Sourdough, Marmite and Butter Bread Sauce
Take your bread sauce to the next level with Neil Rankin's inventive, delicious and rich recipe. This makes the perfect addition to any roast.
Introduction
This is not the traditional recipe where you spike the onion with the cloves and all that jazz. Never much saw the point of that myself. Also, I use sourdough, which has more flavour than straight white bread, and a small dollop of marmite to give a yeasty boost. And I always use more butter than normal because, well, who doesn't like butter?
Ingredients
1/2 | loaf of sourdough bread |
75g | unsalted butter |
vegetable oil, for frying | |
1 | onion, sliced |
1 | clove |
1 | bay leaf (break the leaf to release more flavour) |
3 | pinches nutmeg |
350ml | whole milk |
50ml | double cream |
1 tsp | Marmite (or more if you dig it) |
Maldon salt and black pepper |
Essential kit
You will need a blender or food processor.
Method
1. Set your oven to 100c. Cut the crusts off the sourdough and reserve, then cut the bread into cubes. Spread the cubes on a baking tray and dry them out a little in the oven, then pulse in a blender or food processor to make breadcrumbs. You can about 150g of breadcrumbs for this recipe.

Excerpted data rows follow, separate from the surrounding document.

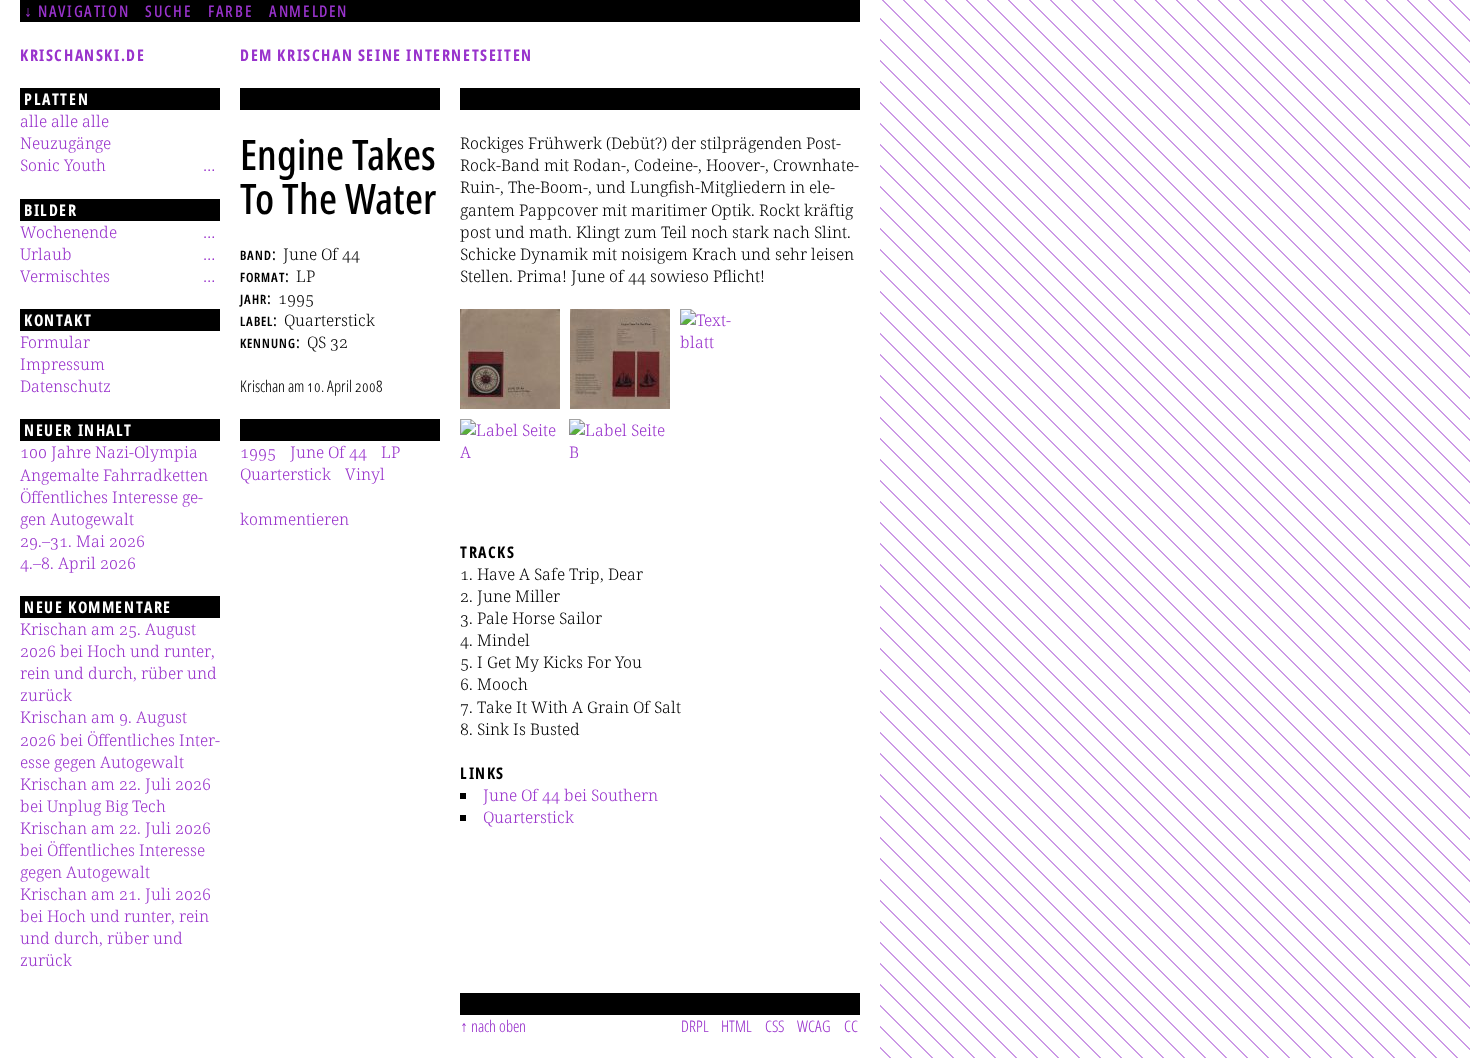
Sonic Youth (63, 165)
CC (851, 1026)
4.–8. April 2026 (78, 563)
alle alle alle (64, 121)
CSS (774, 1026)
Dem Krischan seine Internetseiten (386, 55)
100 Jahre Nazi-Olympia (109, 452)
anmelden (308, 11)
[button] (510, 359)
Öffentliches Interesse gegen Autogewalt (111, 508)
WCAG (814, 1026)
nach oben (498, 1026)
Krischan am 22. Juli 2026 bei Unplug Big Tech (115, 795)
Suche (168, 11)
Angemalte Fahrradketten (114, 475)
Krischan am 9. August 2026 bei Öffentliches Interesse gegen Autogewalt (120, 739)
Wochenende (68, 232)
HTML (736, 1026)
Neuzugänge (65, 143)
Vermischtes (65, 276)
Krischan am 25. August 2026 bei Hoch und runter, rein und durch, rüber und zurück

2. Heat 25g of the butter with a little oil in a saucepan and add your onions with a tiny pinch of salt. Sweat for a few minutes until the onion starts to develop a gentle colour, then add the clove, bay leaf and nutmeg. Let the spices cook out a little until you get a nice aroma filling the room. Add your bread crusts (they're full of flavour) and then the milk. Bring to the boil. Remove from the heat, cover and leave to infuse for 1-2 hours (or 30 minutes if you're impatient).

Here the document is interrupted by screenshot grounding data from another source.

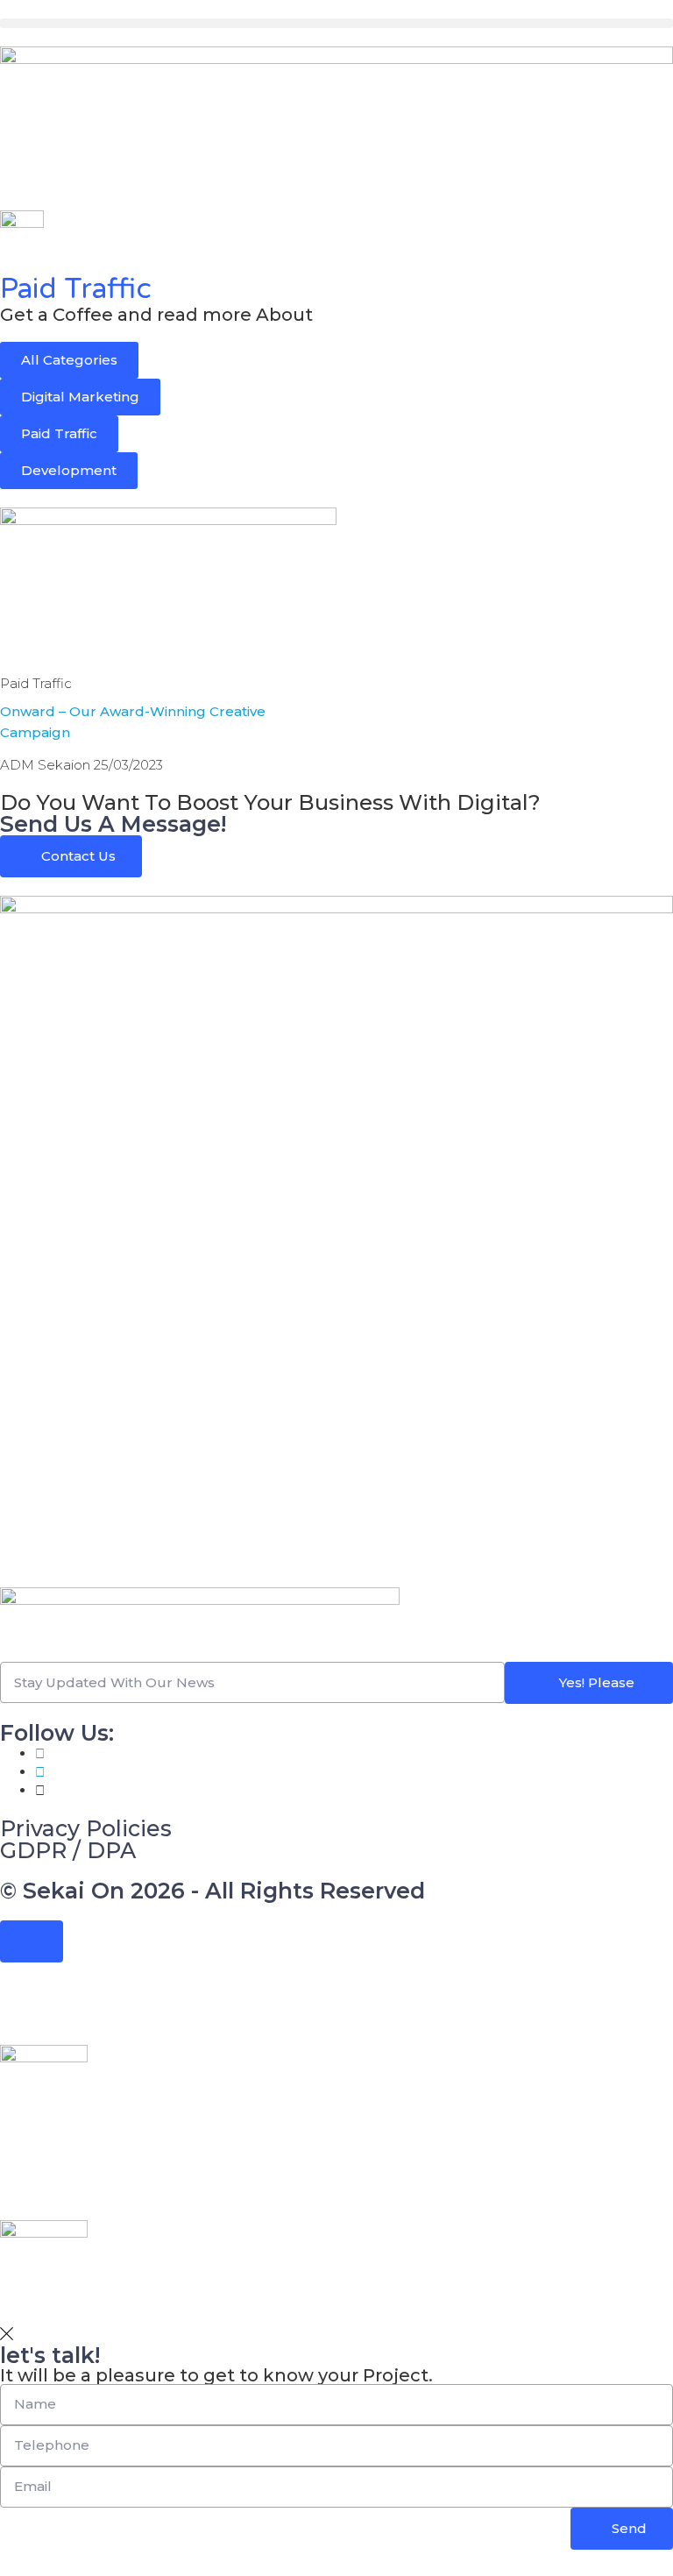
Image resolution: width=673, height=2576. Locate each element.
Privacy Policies (86, 1828)
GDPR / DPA (68, 1850)
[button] (336, 23)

3. Strain the milk and get it back on the heat. Stir in the breadcrumbs and cook on a low heat until they swell and the sauce thickens. Cube up the rest of your butter and add very slowly, one cube at a time, until you have incorporated every last bit, stirring as you go.
4. Finish with the cream, Marmite and a seasoning of salt and pepper. Serve almost immediately.
Burnt bread sauce: Cut the load into thick slices (leave the crusts on if you like, they add extra flavour) and toast until the bread is slightly burnt but with still some bounce to it. Blitz it up into breadcrumbs, then continue with the recipe as above.